We can observe the average prices changes for each hour in the past 10 days on a graph below.

In [72]:
#Calculating average deviations from the mean every hour in the past 10 days.
time_dev = evmos_dev.groupby('time').dev_from_mean.mean()
time_dev.plot(kind='bar')
plt.show()
In [74]:
max_hour = time_dev.idxmax().hour
min_hour = time_dev.idxmin().hour
print(f'The prices are lowest on average at {min_hour}:00 and highest at {max_hour}:00.')
The prices are lowest on average at 5:00 and highest at 19:00.

It seems that the best time to buy is on average at 5am and to sell at 7pm. We can backtest this strategy buy calculating the returns for each of the days in our data.

In [76]:
buysell= price[(price.index.hour == min_hour )| (price.index.hour== max_hour)].copy()
# Create a dictionary that maps integers to strings
mapping = {min_hour:'buy', max_hour:'sell'}

# Convert the 'bad_conditions' integers to strings using the 'mapping'
buysell['signal'] = buysell.index.hour.map(mapping)
buysell['return (%)']= (buysell.EVMOS.pct_change()* 100).round(2)
buysell.dropna()
buysell.sort_values(by='date')
Out[76]:
EVMOS date time signal return (%)
datetime
2023-05-14 05:00:00 0.189376 2023-05-14 05:00:00 buy NaN
2023-05-14 19:00:00 0.208241 2023-05-14 19:00:00 sell 9.96
2023-05-15 05:00:00 0.191121 2023-05-15 05:00:00 buy -8.22
2023-05-15 19:00:00 0.216665 2023-05-15 19:00:00 sell 13.37
2023-05-16 05:00:00 0.196141 2023-05-16 05:00:00 buy -9.47
2023-05-16 19:00:00 0.207857 2023-05-16 19:00:00 sell 5.97
2023-05-17 05:00:00 0.179542 2023-05-17 05:00:00 buy -13.62
2023-05-17 19:00:00 0.199620 2023-05-17 19:00:00 sell 11.18
2023-05-18 19:00:00 0.185994 2023-05-18 19:00:00 sell 3.02
2023-05-18 05:00:00 0.180541 2023-05-18 05:00:00 buy -9.56
2023-05-19 05:00:00 0.166371 2023-05-19 05:00:00 buy -10.55
2023-05-19 19:00:00 0.187944 2023-05-19 19:00:00 sell 12.97
2023-05-20 05:00:00 0.163582 2023-05-20 05:00:00 buy -12.96
2023-05-20 19:00:00 0.176295 2023-05-20 19:00:00 sell 7.77
2023-05-21 05:00:00 0.154628 2023-05-21 05:00:00 buy -12.29
2023-05-21 19:00:00 0.160492 2023-05-21 19:00:00 sell 3.79
2023-05-22 05:00:00 0.137084 2023-05-22 05:00:00 buy -14.59
2023-05-22 19:00:00 0.149924 2023-05-22 19:00:00 sell 9.37
2023-05-23 05:00:00 0.135634 2023-05-23 05:00:00 buy -9.53
2023-05-23 19:00:00 0.154081 2023-05-23 19:00:00 sell 13.60
In [77]:
sell = buysell[buysell['signal']=='sell']
avg_return = sell["return (%)"].mean().round(2)
In [78]:
buysell['date'] = pd.to_datetime(buysell['date'])
buysell['date_ordinal'] = buysell['date'].apply(lambda date: mdates.date2num(date.to_pydatetime()))

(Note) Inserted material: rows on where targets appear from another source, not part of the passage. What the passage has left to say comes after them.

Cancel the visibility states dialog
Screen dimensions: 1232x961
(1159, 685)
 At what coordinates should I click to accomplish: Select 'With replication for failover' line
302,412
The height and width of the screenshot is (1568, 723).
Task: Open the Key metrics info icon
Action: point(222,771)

sns.lmplot(data=buysell, y= 'return (%)', x='date_ordinal', hue='signal')

# Format x axis to display dates instead of numbers
plt.gca().xaxis.set_major_formatter(mdates.DateFormatter('%d/%m/%Y'))
plt.gca().xaxis.set_major_locator(mdates.DayLocator())
plt.gcf().autofmt_xdate()
In [82]:
print(f"You can make on average {avg_return}% a day by buying EVMOS at {min_hour}:00 and selling at {max_hour}:00 every day!")
You can make on average 9.1% a day by buying EVMOS at 5:00 and selling at 19:00 every day!